***** Page text

Decoding Planetary Signatures

 

Question: What do the University of Kentucky, George Washington University, NASA’s  Jet Propulsion Laboratory and the University of Wisconsin have in common?

Answer: These institutions are partners in a consortium funded by NASA’s Astrobiology institute (http://www.geology.wisc.edu/~astrobio/) that is exploring the origin of life on Earth and the possibilities for life on Mars and elsewhere in our solar system.

NASA’s  Astrobiology Institute (NAI) was established in 1998 to foster studies of the origin, evolution, distribution and future of life on Earth and in the Universe (see http://astrobiology.nasa.gov/nai/about/).  This includes how planetary processes give rise to life, how they sustain or inhibit life, and how life can emerge as an important planetary process; how astrophysical processes give rise to planets elsewhere, what the actual distribution of planets is, and whether there are habitable planets outside of our solar system; a determination of whether life exists elsewhere and how to search for and identify it; what the ultimate environmental limits of life are, whether Earth’s biota represent only a subset of the full diversity of life, and the future of Earth’s biota in space.

**********

Your objective –
According to the page on decoding planetary signatures, in what year was NASA's Astrobiology Institute established? The lines that follow come from a separate source.

***** Given entries

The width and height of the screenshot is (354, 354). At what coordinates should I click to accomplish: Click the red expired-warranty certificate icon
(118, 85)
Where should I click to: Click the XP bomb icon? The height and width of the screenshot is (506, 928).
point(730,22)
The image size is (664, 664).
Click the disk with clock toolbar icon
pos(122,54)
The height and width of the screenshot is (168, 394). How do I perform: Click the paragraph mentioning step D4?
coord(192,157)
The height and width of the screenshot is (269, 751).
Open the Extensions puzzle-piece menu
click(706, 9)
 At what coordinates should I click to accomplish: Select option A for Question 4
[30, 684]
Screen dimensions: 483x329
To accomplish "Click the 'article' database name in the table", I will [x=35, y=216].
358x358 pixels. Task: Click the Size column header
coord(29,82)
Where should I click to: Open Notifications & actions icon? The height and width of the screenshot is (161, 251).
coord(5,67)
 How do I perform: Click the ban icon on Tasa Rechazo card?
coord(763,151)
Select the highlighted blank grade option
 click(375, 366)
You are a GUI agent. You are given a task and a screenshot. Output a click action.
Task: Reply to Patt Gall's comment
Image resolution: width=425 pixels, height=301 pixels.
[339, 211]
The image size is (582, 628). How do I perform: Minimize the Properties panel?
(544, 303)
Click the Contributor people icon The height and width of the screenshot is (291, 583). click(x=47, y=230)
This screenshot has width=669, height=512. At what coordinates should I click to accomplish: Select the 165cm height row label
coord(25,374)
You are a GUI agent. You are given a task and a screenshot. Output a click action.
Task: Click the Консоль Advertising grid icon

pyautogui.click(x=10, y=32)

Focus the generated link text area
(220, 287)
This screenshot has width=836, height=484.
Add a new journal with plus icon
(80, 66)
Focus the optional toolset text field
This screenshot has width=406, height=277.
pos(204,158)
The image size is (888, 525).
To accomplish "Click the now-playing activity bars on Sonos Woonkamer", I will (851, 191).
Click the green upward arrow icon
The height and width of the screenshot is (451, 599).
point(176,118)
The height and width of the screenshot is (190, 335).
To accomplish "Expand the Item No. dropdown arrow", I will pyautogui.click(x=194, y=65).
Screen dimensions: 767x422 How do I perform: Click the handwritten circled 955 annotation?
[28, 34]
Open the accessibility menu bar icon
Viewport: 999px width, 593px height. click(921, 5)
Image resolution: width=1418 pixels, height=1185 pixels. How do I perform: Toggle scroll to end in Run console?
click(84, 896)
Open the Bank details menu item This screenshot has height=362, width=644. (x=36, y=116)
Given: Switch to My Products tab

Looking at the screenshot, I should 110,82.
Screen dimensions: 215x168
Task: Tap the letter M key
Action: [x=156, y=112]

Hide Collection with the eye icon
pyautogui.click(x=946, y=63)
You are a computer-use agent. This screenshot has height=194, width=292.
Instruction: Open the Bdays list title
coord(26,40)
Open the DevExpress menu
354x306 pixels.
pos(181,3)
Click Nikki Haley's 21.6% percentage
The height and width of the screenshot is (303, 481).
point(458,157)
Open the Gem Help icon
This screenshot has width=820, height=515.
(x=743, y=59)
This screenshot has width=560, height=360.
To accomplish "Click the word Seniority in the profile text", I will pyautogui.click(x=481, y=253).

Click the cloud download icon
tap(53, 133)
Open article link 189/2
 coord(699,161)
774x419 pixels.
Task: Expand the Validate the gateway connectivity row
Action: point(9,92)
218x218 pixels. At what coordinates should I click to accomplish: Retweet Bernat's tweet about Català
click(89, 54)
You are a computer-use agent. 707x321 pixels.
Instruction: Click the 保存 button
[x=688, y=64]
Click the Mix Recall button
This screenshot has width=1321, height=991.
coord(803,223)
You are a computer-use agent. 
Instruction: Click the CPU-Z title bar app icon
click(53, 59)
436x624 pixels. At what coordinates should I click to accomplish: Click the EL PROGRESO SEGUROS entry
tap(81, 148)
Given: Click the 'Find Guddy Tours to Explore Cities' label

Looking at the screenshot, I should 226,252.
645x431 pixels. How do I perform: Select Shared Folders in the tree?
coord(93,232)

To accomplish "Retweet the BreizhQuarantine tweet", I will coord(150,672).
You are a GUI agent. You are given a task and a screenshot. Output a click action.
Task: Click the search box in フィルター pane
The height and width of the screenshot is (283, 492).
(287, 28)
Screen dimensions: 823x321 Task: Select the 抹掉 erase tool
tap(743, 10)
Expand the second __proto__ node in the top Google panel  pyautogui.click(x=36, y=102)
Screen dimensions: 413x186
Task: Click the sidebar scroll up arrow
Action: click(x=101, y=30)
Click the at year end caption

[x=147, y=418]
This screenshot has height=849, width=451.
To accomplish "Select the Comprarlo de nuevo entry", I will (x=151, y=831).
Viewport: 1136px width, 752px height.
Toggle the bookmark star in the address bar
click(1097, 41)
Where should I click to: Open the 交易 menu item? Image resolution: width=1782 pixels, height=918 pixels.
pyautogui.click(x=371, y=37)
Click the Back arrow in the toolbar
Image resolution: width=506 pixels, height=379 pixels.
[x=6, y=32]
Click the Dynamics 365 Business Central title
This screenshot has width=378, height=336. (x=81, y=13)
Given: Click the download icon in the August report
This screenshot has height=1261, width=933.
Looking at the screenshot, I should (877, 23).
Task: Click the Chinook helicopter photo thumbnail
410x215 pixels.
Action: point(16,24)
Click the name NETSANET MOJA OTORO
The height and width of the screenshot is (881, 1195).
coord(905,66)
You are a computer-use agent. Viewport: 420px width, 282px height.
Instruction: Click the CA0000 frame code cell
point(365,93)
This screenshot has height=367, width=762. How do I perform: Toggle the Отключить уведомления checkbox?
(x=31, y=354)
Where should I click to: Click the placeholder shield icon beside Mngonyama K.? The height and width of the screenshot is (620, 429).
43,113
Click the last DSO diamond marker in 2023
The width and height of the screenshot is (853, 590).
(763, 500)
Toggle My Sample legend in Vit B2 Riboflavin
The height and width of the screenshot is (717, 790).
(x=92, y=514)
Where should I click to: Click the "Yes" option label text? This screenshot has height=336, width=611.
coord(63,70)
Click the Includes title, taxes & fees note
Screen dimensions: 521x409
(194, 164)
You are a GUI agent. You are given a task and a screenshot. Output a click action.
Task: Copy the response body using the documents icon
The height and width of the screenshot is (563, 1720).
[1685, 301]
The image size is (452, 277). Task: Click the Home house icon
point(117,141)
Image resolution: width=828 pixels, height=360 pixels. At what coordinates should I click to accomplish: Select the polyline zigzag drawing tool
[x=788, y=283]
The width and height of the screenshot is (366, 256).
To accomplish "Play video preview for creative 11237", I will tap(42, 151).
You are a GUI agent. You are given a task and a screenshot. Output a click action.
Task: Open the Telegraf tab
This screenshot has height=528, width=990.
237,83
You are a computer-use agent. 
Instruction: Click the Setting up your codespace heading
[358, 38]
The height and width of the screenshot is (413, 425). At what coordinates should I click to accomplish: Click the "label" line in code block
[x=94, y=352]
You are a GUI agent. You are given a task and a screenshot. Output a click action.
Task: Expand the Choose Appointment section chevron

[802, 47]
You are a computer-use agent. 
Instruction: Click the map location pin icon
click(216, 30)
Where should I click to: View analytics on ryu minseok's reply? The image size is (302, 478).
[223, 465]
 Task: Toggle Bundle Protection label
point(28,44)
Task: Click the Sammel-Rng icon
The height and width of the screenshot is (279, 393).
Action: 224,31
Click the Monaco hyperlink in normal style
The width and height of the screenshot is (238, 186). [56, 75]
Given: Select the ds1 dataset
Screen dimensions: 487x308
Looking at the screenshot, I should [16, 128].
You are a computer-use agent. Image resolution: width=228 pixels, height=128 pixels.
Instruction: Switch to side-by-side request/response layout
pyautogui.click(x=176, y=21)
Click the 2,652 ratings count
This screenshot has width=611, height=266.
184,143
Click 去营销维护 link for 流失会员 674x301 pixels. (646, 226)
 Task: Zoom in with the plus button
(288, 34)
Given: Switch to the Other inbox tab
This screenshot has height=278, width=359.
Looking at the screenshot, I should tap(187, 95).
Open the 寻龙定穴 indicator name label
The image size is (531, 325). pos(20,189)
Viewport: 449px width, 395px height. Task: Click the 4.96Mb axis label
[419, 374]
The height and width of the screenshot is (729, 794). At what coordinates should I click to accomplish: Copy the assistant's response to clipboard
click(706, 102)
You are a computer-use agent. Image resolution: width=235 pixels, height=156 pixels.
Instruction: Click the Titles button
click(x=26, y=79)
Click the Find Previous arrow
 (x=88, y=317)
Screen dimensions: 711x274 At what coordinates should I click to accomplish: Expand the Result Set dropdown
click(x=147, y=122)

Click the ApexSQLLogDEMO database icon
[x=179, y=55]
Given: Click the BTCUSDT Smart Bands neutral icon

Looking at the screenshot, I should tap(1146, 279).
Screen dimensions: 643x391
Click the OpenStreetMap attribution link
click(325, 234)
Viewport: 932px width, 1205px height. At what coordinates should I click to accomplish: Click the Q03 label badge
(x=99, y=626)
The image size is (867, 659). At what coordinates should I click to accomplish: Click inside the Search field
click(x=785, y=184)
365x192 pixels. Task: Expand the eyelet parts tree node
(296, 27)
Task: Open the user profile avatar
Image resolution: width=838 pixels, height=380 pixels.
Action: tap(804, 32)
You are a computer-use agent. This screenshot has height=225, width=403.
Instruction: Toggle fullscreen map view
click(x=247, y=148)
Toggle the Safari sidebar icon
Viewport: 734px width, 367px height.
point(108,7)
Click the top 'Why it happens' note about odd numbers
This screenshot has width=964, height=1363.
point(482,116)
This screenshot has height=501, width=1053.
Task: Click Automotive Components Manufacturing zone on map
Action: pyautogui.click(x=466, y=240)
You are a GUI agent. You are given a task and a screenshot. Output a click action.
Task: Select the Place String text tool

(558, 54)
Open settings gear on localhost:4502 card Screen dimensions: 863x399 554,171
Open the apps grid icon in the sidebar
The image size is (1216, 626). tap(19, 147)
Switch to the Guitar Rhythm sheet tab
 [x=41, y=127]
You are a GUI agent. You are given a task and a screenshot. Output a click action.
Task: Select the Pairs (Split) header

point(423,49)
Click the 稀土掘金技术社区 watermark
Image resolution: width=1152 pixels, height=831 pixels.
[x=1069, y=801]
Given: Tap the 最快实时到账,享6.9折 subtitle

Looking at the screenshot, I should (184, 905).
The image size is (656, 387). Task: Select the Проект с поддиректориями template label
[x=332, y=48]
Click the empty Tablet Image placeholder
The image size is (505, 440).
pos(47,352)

**********

Answer to this task –
1998